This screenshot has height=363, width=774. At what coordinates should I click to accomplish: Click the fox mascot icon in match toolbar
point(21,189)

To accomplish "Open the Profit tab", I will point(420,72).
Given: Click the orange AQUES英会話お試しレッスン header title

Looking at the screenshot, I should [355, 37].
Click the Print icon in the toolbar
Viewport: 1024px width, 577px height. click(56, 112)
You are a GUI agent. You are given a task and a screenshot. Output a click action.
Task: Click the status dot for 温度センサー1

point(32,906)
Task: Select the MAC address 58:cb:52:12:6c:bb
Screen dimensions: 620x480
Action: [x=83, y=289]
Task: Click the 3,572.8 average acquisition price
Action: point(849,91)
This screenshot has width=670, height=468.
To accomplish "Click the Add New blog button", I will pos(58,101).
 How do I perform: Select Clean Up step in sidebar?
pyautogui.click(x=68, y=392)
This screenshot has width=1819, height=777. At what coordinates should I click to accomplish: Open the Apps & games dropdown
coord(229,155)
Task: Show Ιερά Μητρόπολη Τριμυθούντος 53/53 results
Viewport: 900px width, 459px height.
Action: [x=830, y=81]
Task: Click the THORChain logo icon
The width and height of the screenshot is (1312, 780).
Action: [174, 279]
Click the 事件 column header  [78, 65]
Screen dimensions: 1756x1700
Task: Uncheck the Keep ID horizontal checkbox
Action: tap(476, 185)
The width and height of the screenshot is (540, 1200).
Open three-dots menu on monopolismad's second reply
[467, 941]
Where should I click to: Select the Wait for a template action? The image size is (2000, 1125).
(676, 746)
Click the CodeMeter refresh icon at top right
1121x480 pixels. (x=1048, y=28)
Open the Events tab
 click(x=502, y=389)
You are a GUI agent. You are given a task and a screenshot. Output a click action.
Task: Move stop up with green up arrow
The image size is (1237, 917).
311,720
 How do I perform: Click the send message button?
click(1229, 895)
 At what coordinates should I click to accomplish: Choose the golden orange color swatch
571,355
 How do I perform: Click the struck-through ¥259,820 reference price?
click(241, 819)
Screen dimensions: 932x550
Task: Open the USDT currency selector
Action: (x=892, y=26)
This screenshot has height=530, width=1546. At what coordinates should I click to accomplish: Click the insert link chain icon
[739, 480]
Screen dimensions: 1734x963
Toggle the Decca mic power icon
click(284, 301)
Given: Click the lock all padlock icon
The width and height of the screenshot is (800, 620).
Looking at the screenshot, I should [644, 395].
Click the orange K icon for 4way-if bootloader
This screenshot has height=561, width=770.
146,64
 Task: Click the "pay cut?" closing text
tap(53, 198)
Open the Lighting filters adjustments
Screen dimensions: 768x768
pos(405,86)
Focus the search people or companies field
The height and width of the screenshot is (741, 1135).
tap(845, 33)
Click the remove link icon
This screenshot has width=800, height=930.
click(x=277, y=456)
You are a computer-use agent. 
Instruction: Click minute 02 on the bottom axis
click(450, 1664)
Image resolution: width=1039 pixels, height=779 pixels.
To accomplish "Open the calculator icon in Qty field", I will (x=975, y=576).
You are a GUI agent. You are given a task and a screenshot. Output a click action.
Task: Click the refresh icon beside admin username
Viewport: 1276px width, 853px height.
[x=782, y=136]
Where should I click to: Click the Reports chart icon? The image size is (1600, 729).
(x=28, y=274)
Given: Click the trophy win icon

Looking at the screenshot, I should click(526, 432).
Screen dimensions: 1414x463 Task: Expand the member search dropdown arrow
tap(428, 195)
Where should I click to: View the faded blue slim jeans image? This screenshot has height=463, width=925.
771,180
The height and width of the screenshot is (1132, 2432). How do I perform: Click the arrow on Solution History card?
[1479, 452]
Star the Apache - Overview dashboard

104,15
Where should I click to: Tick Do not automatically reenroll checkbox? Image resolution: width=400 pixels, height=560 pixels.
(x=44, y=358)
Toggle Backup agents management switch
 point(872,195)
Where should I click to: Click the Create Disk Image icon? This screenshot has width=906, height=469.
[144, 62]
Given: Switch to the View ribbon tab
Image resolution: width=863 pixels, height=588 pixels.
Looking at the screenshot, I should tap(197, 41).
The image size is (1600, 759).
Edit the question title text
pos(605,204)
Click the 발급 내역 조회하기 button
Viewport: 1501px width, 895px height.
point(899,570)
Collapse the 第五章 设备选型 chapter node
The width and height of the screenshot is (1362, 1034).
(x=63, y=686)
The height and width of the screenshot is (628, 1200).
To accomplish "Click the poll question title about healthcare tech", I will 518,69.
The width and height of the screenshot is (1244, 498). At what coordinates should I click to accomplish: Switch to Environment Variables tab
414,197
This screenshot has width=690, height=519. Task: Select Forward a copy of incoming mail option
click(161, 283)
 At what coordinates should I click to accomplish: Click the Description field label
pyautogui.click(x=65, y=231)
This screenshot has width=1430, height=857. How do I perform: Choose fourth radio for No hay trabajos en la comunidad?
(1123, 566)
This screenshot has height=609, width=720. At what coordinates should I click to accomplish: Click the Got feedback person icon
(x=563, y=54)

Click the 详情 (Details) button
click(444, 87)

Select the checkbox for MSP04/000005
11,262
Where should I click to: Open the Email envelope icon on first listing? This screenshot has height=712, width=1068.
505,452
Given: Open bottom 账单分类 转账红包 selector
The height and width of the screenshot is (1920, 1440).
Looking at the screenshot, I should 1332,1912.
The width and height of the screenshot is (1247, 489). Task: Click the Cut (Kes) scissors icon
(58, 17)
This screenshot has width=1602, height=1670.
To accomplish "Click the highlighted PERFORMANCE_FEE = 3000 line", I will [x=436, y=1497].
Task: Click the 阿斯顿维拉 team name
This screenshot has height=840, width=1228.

**WHAT TO PRODUCE**
The response should hold only an exact repeat of the lines from the one with "The height and width of the screenshot is (1920, 1440)." to the final line of the listing above.

**SOLUTION FOR THIS PROBLEM**
The height and width of the screenshot is (1920, 1440).
Looking at the screenshot, I should 1332,1912.
The width and height of the screenshot is (1247, 489). Task: Click the Cut (Kes) scissors icon
(58, 17)
This screenshot has width=1602, height=1670.
To accomplish "Click the highlighted PERFORMANCE_FEE = 3000 line", I will [x=436, y=1497].
Task: Click the 阿斯顿维拉 team name
This screenshot has height=840, width=1228.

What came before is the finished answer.